Jeudi soir à Ankara, le vice-président américain Mike Pence a annoncé que la Turquie allait suspendre pendant cinq jours son offensive en Syrie voisine et y mettre fin si les forces kurdes se retiraient d'un secteur frontalier durant ce délai.

Les forces kurdes devront se retirer d'un secteur d'une profondeur de 32 kilomètres censé se transformer à terme en "zone de sécurité", souhaitée depuis des mois par la Turquie.

Ankara n'a pas immédiatement précisé la longueur de ce secteur. Par le passé le président turc Recep Tayyip Erdogan avait déclaré que cette zone devrait s'étirer, à terme, du fleuve Euphrate à la frontière irakienne, soit une longueur de 480 kilomètres.
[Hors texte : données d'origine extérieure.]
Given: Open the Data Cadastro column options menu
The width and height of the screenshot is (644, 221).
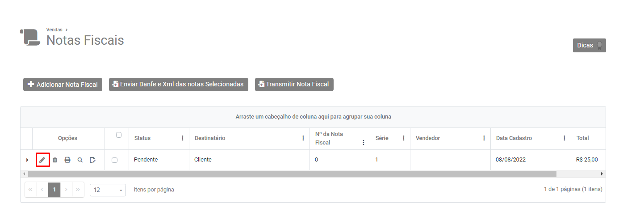Looking at the screenshot, I should (564, 138).
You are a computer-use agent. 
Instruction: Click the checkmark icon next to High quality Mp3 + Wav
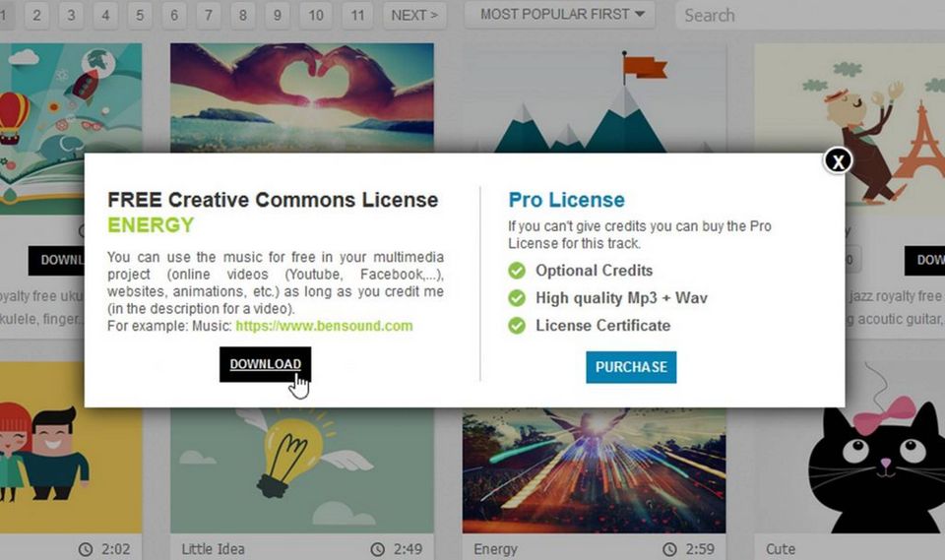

A la faveur de leur offensive lancée le 9 octobre, les forces turques et les supplétifs syriens ont pu conquérir une bande frontalière de près de 120 kilomètres allant de la ville de Tal Abyad jusqu'à l'ouest de Ras al-Aïn.

Ces derniers jours les affrontements les plus violents se sont concentrés dans la ville de Ras al-Aïn, où un réseau de tunnels souterrains permet aux forces kurdes de livrer une résistance farouche.

Jeudi les forces turques et les supplétifs syriens ont toutefois pu conquérir la moitié de la ville, selon l'OSDH.